▸ **Problem requirements**: Copy out the listing below verbatim, from its first line up to and including the line that contains "This screenshot has width=1498, height=1519.".
-=-=-
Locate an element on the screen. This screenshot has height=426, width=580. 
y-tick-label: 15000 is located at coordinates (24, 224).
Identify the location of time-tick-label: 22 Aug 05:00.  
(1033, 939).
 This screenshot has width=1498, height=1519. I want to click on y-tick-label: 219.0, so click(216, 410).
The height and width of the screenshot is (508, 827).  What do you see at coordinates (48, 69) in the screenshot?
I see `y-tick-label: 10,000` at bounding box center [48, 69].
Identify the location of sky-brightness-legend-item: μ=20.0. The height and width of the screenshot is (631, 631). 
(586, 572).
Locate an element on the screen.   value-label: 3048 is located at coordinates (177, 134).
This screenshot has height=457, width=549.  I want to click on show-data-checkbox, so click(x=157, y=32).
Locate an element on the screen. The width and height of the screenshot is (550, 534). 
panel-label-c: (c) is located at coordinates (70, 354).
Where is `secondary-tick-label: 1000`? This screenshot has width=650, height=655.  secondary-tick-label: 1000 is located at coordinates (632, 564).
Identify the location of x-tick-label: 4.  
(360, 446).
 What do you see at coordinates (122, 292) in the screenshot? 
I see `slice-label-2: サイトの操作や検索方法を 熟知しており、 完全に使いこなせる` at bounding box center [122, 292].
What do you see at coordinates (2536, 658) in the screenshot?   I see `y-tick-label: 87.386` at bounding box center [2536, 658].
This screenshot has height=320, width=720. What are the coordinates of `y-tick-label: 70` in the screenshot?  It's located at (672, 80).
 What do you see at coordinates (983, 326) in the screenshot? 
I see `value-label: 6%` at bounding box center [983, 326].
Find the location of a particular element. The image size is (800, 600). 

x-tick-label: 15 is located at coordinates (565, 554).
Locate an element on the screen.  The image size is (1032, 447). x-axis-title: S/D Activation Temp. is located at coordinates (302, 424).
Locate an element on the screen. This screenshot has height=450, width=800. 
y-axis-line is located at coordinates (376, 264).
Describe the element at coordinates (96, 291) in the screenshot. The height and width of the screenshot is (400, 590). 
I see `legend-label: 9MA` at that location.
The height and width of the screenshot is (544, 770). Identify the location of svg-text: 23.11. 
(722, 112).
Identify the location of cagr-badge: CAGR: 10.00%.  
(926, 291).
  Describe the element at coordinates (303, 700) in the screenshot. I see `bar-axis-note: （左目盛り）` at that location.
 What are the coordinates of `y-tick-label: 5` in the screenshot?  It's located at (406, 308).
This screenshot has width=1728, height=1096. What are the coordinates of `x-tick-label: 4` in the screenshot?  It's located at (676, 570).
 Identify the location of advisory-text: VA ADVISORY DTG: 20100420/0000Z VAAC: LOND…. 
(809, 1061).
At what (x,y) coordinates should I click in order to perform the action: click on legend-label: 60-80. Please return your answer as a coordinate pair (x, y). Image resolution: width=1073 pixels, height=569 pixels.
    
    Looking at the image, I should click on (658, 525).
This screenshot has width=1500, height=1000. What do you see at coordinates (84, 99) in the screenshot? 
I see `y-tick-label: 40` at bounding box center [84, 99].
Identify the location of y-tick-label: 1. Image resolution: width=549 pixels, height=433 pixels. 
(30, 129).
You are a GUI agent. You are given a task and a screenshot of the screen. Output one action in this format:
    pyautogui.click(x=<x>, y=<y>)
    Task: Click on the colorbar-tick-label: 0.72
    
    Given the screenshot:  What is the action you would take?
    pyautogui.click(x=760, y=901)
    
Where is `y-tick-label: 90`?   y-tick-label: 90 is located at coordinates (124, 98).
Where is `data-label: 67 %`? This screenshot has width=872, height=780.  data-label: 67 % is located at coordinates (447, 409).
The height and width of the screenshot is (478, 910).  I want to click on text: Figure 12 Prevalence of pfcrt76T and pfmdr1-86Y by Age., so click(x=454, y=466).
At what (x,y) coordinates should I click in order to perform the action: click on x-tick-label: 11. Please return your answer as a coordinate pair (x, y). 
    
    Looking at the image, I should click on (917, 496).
-=-=-
▸ **Solution**:
Locate an element on the screen. This screenshot has height=426, width=580. 
y-tick-label: 15000 is located at coordinates (24, 224).
Identify the location of time-tick-label: 22 Aug 05:00.  
(1033, 939).
 This screenshot has width=1498, height=1519. I want to click on y-tick-label: 219.0, so click(216, 410).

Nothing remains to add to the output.